◆ Given instruction
Rewrite the material from the line with "Where should I click to: Click Share" up to and including the line with "pyautogui.click(x=217, y=82)", putting "side panel" in place of "sidebar" and keeping everything else the same.

◆ Saved data entries
## START
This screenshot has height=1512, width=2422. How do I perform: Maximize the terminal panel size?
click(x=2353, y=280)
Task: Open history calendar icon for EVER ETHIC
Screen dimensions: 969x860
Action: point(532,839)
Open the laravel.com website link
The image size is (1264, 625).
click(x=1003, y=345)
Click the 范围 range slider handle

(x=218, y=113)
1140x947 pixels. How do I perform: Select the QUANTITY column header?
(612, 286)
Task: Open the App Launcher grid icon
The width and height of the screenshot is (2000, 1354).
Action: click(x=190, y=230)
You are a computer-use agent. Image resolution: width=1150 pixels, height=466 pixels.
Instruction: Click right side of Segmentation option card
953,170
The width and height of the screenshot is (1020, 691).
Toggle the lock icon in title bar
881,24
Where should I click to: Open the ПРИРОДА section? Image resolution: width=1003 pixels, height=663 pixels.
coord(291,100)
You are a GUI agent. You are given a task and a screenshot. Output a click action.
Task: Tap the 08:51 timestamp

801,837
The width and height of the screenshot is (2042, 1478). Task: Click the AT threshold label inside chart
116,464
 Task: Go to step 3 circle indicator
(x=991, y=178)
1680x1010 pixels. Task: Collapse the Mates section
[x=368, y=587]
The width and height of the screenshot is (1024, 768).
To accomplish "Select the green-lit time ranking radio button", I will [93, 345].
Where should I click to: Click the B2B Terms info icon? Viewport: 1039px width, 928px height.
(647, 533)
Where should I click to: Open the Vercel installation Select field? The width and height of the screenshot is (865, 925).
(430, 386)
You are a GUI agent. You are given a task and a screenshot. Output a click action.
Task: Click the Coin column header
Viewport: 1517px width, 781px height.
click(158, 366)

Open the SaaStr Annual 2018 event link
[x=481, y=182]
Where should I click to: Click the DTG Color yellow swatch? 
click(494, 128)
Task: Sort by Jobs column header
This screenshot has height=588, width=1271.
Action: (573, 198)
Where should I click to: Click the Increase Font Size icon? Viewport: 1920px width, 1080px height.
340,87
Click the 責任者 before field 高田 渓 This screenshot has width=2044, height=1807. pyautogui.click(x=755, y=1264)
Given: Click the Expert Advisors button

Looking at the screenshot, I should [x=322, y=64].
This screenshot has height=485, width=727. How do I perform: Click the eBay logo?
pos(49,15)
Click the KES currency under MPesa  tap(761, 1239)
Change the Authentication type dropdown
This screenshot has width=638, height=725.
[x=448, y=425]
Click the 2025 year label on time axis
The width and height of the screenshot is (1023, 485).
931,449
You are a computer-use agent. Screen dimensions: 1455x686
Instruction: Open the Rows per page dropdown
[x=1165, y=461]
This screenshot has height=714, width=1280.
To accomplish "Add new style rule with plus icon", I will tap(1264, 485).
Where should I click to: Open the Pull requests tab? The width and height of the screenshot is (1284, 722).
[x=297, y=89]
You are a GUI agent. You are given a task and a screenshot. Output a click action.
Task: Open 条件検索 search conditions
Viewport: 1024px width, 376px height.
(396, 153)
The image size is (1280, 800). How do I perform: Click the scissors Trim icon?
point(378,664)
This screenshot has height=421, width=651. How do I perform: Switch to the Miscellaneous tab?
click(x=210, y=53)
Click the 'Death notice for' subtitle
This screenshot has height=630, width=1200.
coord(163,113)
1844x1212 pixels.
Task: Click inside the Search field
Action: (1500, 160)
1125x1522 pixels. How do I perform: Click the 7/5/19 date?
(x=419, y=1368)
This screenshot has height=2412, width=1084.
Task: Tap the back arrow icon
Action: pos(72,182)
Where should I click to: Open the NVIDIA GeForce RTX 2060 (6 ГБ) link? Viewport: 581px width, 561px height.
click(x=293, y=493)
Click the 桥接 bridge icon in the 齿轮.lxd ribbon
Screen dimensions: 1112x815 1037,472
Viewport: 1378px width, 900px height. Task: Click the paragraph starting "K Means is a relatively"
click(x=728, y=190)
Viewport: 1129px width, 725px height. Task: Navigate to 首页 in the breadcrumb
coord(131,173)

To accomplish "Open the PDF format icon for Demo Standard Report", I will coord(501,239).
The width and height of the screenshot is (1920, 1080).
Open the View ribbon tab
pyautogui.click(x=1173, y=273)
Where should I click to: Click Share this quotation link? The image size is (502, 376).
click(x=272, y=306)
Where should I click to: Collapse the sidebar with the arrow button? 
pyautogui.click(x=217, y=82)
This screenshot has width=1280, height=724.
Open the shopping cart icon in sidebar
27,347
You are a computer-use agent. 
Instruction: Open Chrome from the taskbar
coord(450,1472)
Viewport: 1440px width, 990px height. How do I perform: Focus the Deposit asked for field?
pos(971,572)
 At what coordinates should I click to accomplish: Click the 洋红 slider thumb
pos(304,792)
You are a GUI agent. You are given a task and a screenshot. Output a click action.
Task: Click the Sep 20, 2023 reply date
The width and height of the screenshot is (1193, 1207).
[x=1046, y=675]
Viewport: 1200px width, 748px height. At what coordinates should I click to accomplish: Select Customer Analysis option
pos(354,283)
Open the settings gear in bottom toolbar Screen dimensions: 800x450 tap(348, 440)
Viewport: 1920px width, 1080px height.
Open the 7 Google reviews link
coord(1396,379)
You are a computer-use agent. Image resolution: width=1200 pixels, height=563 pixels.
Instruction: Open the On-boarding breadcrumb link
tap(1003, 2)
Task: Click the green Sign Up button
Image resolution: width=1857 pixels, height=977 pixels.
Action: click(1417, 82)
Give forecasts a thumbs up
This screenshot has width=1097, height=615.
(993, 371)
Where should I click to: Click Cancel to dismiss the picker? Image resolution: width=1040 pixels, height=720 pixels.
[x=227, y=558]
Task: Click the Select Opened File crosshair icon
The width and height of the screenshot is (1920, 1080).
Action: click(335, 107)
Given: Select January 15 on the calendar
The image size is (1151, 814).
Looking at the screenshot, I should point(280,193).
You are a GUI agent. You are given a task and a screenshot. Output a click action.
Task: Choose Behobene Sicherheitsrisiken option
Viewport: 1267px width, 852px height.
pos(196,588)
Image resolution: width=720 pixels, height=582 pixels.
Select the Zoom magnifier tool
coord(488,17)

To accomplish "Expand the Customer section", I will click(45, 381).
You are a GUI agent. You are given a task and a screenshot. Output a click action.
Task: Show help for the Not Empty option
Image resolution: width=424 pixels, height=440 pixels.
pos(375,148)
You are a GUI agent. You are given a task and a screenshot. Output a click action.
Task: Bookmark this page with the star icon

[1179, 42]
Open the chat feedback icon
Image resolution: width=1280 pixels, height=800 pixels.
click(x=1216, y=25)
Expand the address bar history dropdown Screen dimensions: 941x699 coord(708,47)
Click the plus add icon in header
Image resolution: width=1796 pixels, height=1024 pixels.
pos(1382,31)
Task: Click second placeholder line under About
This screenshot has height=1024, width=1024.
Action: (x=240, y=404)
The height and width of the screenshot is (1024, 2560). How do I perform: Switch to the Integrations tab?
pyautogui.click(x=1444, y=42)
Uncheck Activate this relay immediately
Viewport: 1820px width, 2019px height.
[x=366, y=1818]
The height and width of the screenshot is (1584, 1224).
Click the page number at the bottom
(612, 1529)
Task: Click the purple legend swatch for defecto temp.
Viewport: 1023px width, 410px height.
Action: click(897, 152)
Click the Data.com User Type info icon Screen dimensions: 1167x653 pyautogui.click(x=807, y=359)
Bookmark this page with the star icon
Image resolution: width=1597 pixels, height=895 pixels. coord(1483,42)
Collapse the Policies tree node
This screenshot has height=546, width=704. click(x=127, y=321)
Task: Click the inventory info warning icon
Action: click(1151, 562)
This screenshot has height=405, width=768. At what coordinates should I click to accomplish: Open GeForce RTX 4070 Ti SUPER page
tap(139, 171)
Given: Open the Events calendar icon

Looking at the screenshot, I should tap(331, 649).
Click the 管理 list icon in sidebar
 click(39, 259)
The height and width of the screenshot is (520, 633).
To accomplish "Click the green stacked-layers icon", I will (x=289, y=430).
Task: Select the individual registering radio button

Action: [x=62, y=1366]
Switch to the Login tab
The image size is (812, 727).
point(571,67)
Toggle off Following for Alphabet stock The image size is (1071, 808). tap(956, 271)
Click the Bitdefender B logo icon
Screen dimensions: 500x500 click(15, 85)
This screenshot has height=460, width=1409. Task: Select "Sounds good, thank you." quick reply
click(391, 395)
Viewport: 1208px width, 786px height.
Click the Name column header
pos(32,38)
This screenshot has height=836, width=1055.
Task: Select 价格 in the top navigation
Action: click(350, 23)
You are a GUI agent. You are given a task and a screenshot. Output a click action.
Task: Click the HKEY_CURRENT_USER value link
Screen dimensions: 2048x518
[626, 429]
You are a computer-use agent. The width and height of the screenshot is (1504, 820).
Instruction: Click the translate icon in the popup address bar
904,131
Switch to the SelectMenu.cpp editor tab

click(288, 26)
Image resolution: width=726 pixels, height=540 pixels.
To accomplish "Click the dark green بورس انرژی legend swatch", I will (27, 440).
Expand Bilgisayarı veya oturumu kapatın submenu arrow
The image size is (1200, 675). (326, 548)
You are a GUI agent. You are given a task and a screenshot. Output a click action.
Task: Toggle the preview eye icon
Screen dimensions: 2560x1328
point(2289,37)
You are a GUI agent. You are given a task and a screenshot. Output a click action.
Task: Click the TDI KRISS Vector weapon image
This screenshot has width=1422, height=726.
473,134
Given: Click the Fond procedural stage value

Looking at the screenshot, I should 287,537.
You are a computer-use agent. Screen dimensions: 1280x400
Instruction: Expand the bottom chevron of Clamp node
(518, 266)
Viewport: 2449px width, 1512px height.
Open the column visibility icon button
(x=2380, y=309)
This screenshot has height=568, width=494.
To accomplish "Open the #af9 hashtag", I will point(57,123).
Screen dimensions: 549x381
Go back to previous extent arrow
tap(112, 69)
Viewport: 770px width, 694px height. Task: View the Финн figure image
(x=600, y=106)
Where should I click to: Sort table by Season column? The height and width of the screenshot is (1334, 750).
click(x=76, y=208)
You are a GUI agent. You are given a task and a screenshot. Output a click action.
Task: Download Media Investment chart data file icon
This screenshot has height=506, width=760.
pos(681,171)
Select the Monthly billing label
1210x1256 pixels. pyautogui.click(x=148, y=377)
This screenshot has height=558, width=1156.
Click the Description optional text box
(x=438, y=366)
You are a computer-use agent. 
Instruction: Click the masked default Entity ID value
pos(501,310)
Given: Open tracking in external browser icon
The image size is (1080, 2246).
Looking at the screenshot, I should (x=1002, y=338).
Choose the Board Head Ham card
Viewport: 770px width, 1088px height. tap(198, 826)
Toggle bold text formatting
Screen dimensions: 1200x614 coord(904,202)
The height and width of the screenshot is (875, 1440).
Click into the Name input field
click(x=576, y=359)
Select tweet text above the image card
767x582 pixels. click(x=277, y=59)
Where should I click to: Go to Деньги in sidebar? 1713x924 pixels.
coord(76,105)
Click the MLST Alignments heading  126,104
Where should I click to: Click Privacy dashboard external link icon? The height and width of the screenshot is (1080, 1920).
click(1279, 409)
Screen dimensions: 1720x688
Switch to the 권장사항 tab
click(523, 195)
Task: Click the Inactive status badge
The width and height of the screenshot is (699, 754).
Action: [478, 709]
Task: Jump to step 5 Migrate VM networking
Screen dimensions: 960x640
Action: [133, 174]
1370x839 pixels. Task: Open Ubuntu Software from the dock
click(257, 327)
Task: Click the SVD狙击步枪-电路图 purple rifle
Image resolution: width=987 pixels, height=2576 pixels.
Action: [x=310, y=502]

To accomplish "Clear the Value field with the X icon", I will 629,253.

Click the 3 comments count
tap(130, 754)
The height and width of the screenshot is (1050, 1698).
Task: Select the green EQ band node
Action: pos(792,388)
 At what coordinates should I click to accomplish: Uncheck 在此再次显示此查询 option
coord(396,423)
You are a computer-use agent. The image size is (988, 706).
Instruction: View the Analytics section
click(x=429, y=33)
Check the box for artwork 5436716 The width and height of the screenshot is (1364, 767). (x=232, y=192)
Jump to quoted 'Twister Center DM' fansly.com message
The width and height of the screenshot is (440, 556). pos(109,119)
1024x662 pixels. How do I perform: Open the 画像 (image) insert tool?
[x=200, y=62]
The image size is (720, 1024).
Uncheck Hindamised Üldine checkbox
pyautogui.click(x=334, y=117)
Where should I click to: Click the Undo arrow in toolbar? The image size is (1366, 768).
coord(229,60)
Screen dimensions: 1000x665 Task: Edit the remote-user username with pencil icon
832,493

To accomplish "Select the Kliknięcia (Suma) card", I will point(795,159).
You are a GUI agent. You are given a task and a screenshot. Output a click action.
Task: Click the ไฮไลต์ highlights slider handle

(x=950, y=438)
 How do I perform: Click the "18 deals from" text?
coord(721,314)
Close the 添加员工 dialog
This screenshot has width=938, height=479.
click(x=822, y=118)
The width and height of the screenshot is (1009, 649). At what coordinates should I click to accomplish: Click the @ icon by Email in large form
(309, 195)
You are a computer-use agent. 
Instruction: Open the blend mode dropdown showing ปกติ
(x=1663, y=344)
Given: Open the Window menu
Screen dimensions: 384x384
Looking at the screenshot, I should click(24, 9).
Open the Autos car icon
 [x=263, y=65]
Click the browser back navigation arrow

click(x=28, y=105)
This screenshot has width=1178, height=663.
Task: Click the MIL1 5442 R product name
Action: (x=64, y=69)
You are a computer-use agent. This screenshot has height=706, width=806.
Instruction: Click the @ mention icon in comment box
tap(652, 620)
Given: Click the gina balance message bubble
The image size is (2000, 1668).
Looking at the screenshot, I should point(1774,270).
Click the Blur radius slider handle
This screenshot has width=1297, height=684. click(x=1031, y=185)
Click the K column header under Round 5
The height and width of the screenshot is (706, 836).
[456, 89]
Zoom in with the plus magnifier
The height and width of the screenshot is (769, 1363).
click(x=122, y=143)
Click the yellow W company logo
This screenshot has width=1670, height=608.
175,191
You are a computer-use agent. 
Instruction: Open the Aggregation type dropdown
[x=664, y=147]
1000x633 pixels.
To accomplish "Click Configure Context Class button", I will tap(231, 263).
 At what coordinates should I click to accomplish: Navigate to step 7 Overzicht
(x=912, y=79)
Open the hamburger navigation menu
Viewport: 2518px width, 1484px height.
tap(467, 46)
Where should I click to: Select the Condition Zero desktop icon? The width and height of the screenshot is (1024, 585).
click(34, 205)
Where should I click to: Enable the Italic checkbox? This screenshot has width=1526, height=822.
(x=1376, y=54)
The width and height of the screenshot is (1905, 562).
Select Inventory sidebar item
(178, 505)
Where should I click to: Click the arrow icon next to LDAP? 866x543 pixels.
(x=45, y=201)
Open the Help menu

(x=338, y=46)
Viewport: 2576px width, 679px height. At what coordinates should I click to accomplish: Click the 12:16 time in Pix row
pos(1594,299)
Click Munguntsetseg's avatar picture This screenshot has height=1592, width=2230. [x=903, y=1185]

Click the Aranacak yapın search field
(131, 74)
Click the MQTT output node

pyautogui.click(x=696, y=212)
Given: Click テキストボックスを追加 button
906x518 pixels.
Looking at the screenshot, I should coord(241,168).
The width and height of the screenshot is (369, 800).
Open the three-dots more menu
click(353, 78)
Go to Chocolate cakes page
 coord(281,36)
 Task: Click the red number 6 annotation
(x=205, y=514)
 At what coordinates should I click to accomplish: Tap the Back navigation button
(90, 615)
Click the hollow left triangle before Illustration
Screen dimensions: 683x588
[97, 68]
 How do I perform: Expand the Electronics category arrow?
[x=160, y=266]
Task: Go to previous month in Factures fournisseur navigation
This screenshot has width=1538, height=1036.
## END
◆ Solved problem
Where should I click to: Click Share this quotation link? The image size is (502, 376).
click(x=272, y=306)
Where should I click to: Collapse the side panel with the arrow button? 
pyautogui.click(x=217, y=82)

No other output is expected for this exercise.